[Stored data]
■ ■ ■ ■ ■
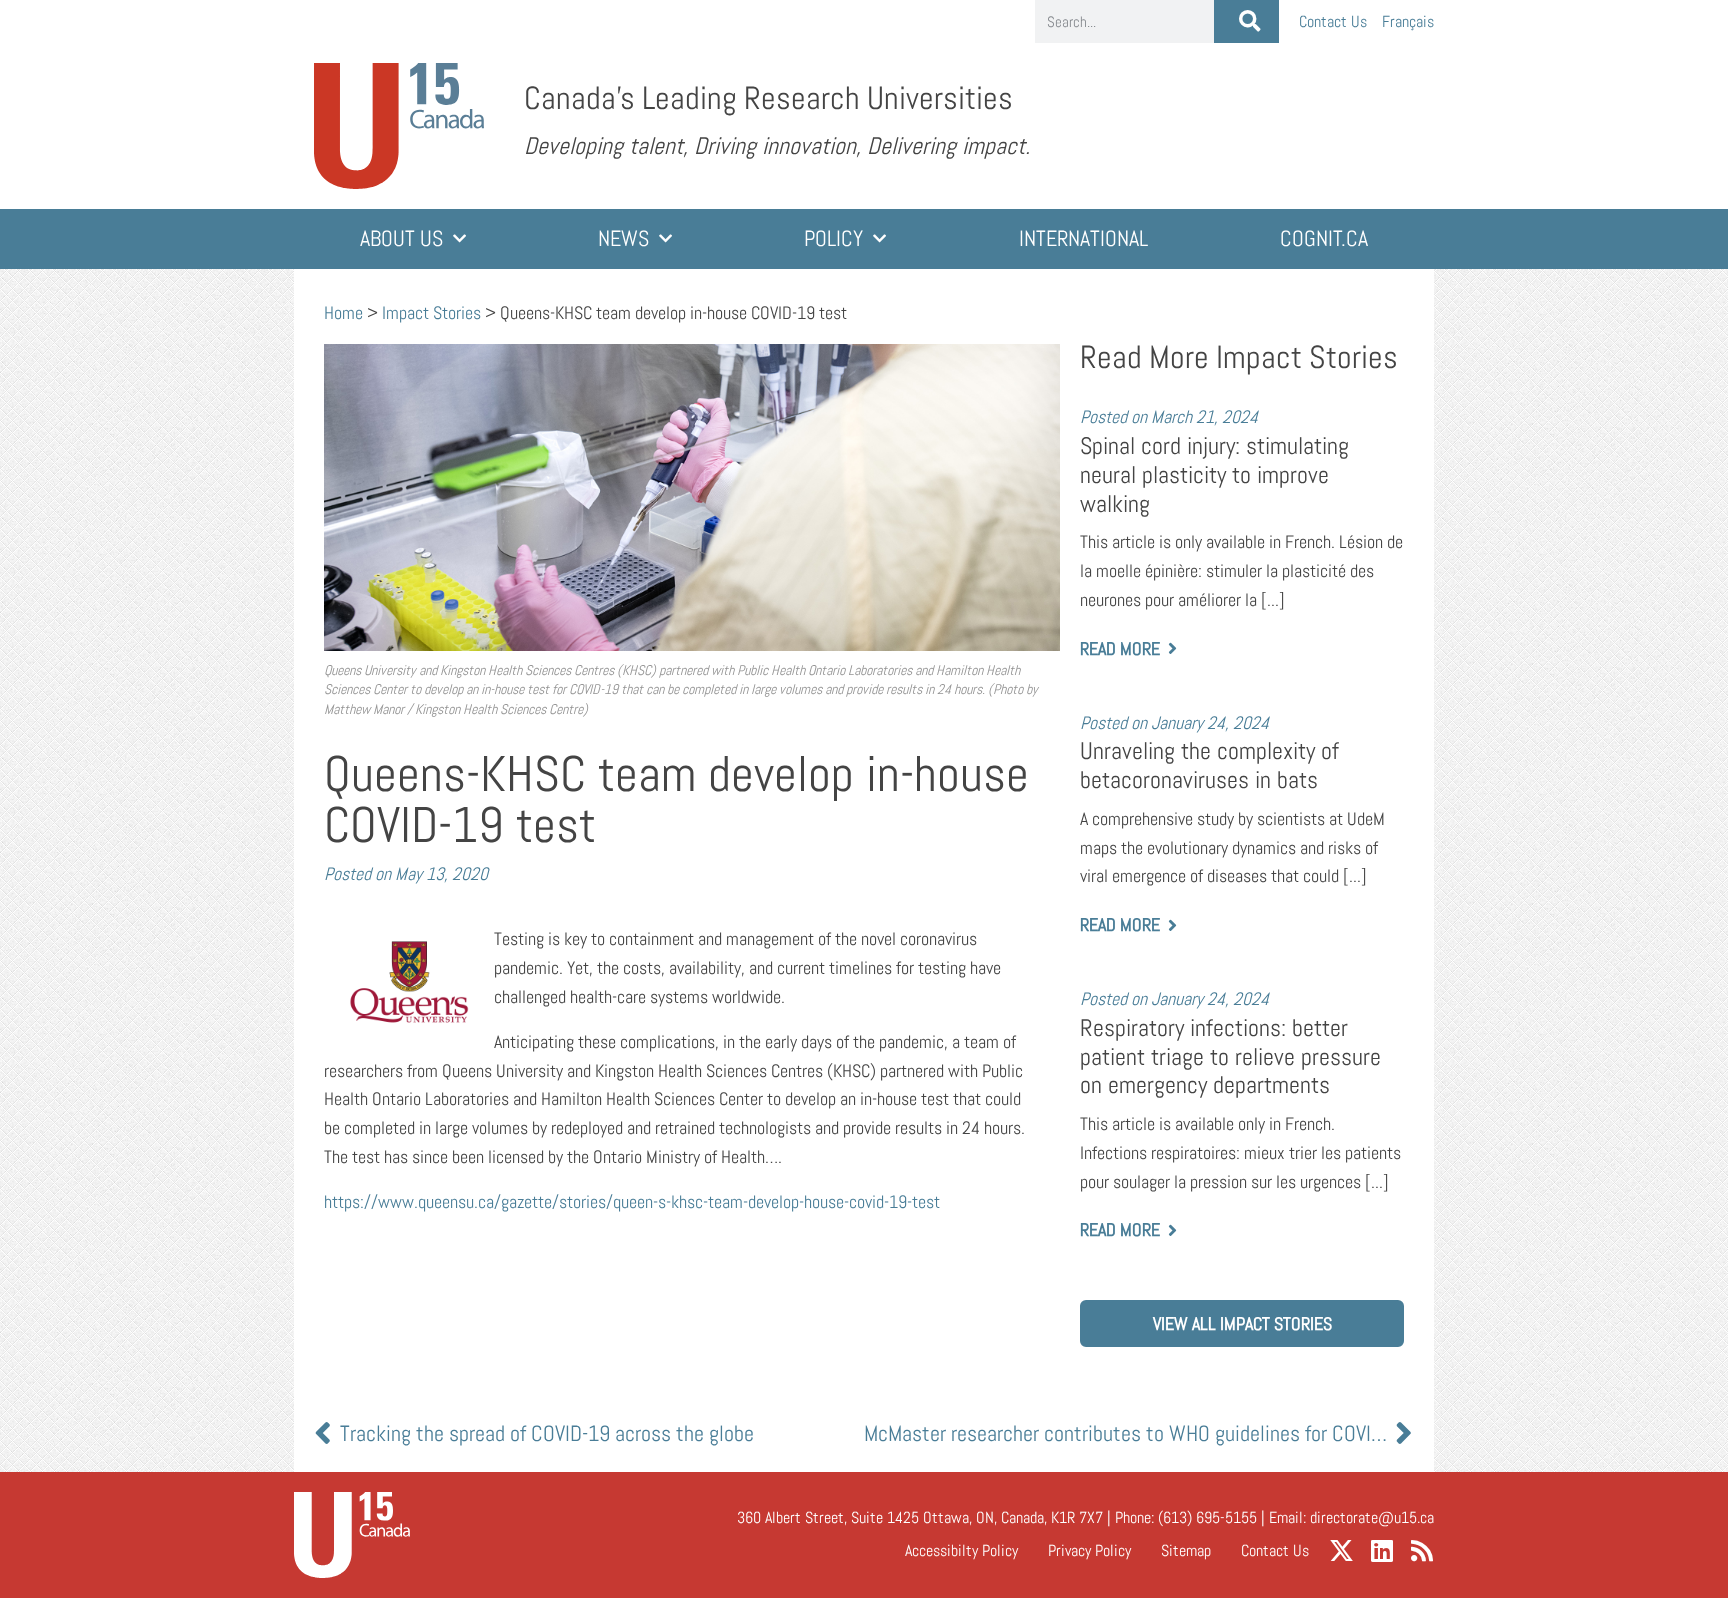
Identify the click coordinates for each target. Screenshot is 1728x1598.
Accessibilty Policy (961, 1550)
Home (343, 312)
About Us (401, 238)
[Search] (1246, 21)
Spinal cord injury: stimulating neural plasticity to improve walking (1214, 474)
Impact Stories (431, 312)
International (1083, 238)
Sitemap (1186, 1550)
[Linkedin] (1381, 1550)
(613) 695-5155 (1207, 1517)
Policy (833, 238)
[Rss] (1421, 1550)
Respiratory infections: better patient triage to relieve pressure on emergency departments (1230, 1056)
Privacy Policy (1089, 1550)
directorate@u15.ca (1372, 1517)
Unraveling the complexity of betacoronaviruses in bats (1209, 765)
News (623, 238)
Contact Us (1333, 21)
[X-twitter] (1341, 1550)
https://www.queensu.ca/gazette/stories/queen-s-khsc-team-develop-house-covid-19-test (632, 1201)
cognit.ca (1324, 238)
■ ■ ■ ■ ■
Go through the records and copy each line with "Policy" in it.

Accessibilty Policy (961, 1550)
Policy (833, 238)
Privacy Policy (1089, 1550)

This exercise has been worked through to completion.